In the next two weekends, groups in Lansing will play host to at least three Easter Egg Hunts that will be open to the public.
The largest event, the seventh annual Lansing Lions Easter Egg Hunt, will take place starting promptly at 9 a.m. Saturday at Lansing Middle School athletic fields, 509 W. Ida St.
The hunt is open to any child in sixth grade or younger. Organizers say the children should bring their own basket as they hunt for more than 5,000 eggs containing candy and other surprises donated by the city of Lansing, the PRIDE committee, Citizens National Bank and the Lions Club.
"This event goes fast, so don't be late," said Vicky Sperl, an organizer with the Lions Club. "Kids clean it up really fast."
The Lions Club breaks up the hunt into three categories: children up to age 5; children in grades one through three (which also boasts the most participants); and children in grades four through six.
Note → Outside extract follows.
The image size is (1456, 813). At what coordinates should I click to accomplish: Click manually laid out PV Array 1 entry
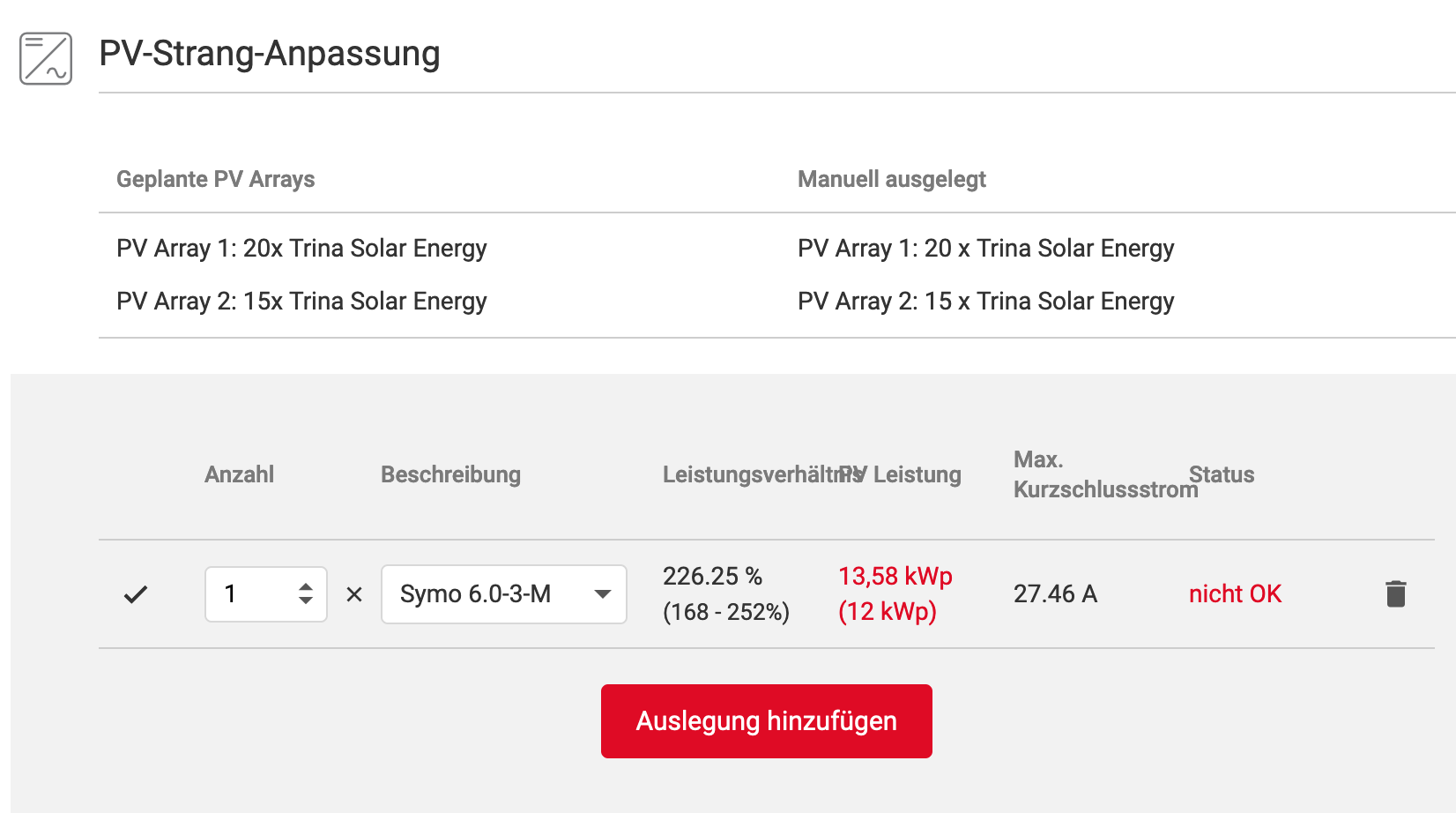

With more than 1,000 people in attendance last year, Sperl expects more egg hunters this year, no matter what kind of weather.
"It gets bigger and bigger every year," she said.
Twin Oaks Assisted Living Center will also hold an Easter egg hunt at 11 a.m. Saturday at the center, 657 W. Eisenhower Road. Organizers of that hunt say the event is open to children ages 10 and younger.
Next weekend, Colonial Manor of Lansing will play host to an Easter egg hunt starting at noon on March 26 at the manor, 210 Plaza Drive.